TASK OBJECTIVE
Starting at the line with "Given: Click the Idle Time pause icon" and going on through the line with "Given: Click the 30", reproduce each line in the records below exactly and nothing more.

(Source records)
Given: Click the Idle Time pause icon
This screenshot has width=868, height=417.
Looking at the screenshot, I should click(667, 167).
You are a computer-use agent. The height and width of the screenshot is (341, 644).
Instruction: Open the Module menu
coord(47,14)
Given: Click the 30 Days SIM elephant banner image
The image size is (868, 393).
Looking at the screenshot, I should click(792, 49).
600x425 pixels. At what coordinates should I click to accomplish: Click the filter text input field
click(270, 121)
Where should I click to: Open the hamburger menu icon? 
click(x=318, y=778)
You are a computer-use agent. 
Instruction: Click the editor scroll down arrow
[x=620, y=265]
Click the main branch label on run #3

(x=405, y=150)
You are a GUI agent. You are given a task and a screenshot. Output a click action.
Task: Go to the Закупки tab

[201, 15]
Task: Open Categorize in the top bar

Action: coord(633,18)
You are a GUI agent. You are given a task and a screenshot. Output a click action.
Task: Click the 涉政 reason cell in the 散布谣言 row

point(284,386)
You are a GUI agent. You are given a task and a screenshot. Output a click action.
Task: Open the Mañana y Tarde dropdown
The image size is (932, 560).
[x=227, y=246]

* * *

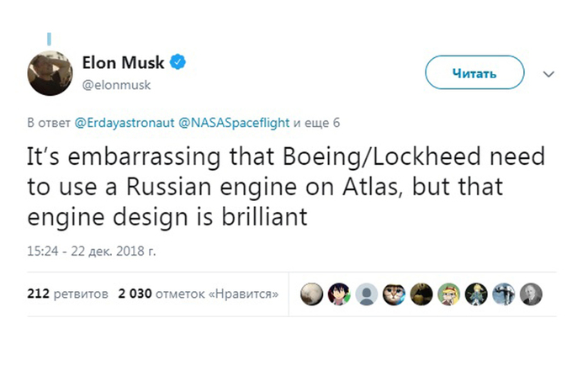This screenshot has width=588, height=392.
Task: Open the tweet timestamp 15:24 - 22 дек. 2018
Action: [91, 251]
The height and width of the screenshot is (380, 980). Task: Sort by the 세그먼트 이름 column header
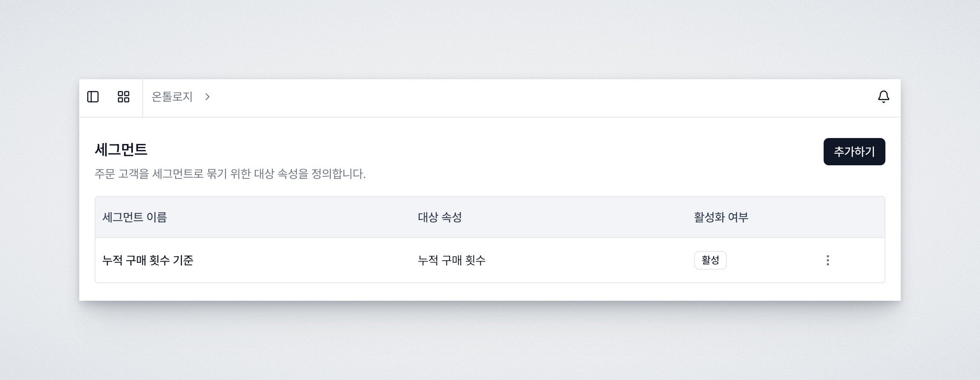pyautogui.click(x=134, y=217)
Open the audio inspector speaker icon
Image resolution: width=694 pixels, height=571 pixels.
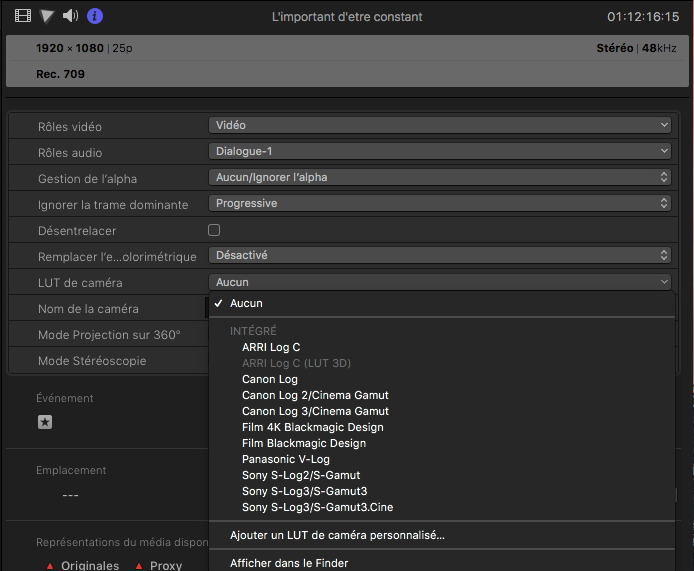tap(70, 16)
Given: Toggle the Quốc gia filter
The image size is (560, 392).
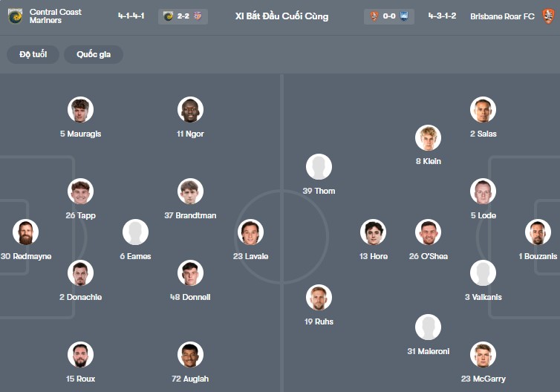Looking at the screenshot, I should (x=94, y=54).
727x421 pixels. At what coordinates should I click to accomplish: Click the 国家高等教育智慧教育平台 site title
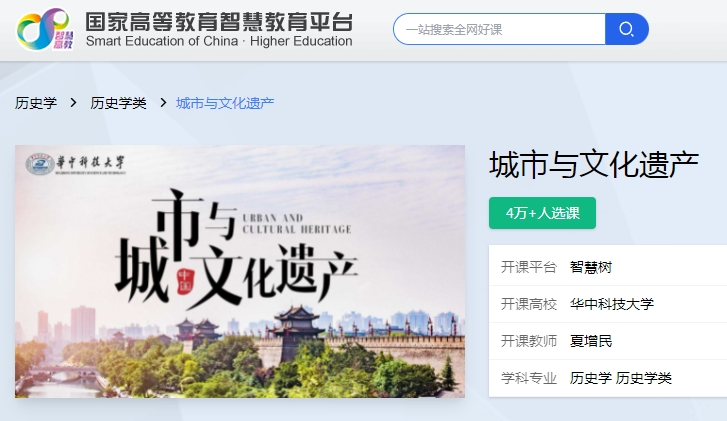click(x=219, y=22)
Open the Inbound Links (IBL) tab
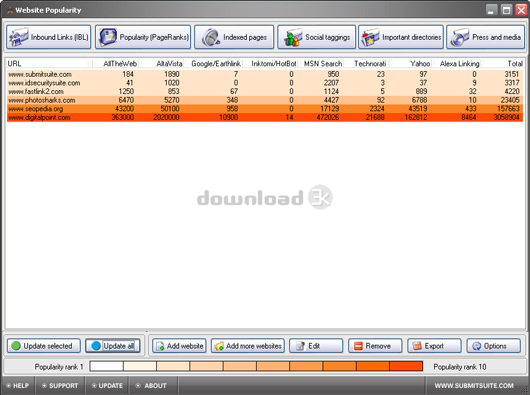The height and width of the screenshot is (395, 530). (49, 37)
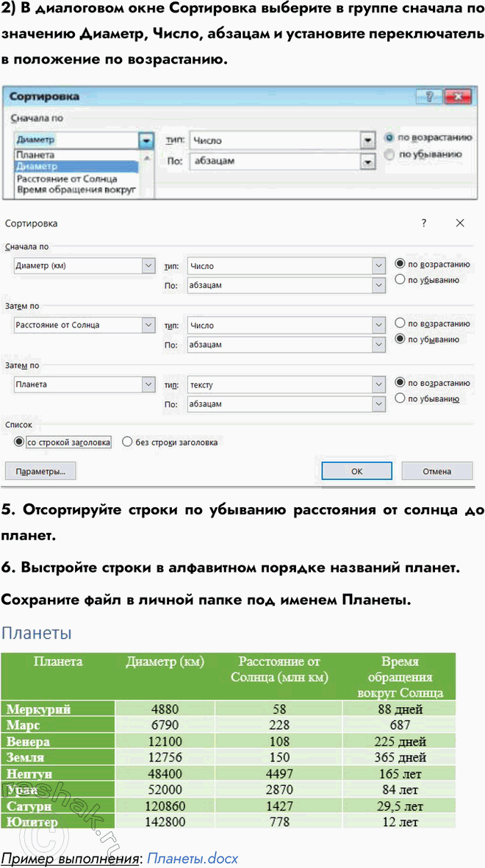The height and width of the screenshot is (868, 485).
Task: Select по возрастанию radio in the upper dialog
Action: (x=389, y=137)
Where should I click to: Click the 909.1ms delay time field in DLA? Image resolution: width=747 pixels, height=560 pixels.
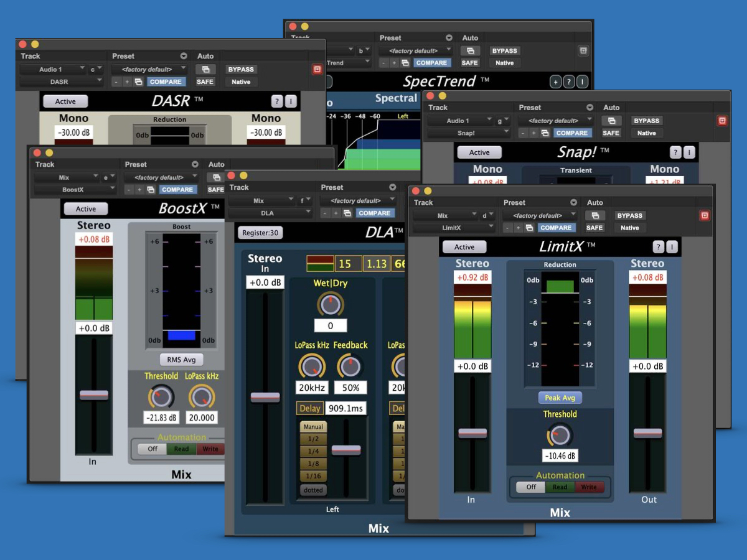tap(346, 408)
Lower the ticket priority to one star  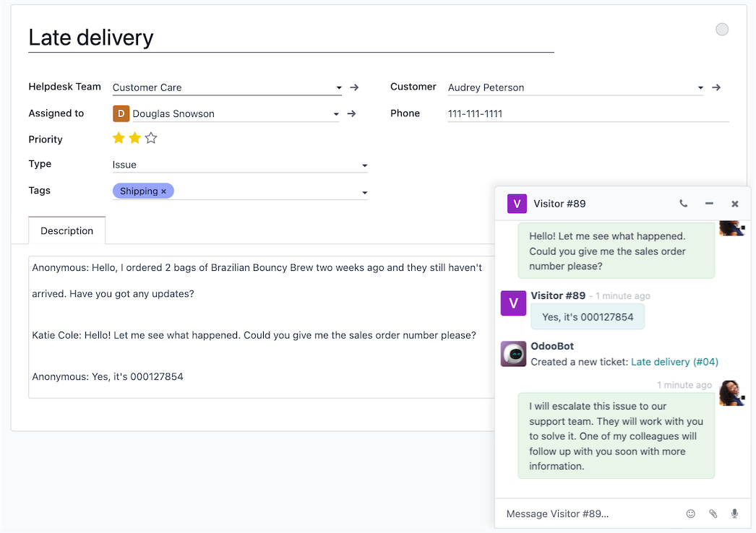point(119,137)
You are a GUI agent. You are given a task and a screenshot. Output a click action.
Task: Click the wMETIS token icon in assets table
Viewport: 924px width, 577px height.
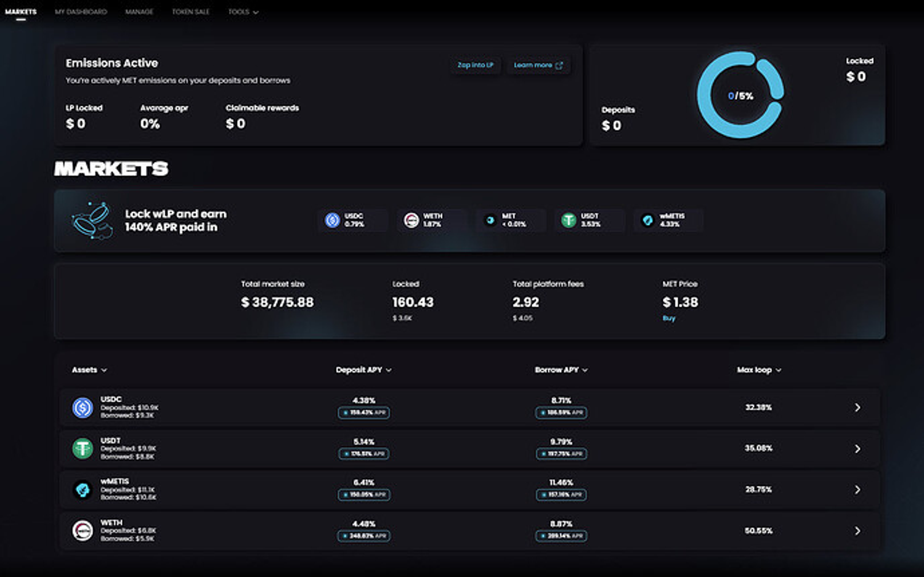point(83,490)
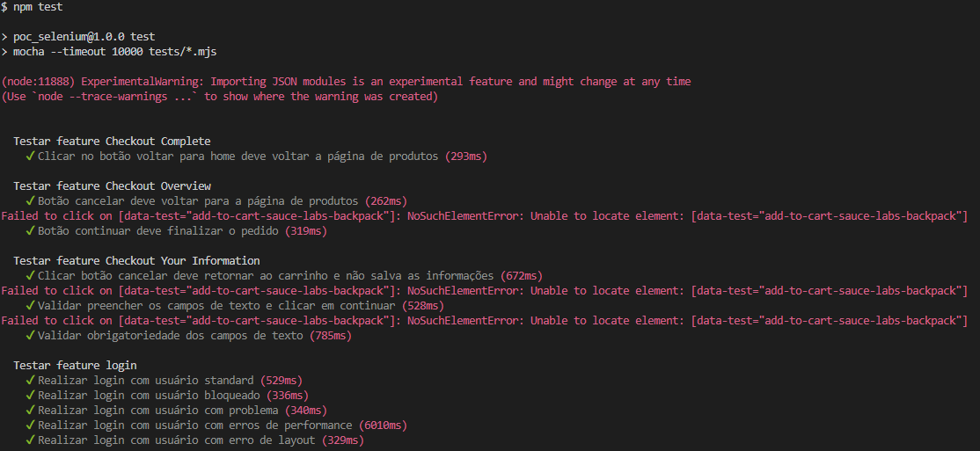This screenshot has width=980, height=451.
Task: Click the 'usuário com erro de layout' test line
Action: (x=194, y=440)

THE ANSWER
Given: Click the Idle Time pause icon
This screenshot has width=868, height=417.
Looking at the screenshot, I should click(667, 167).
You are a computer-use agent. The height and width of the screenshot is (341, 644).
Instruction: Open the Module menu
coord(47,14)
Given: Click the 30 Days SIM elephant banner image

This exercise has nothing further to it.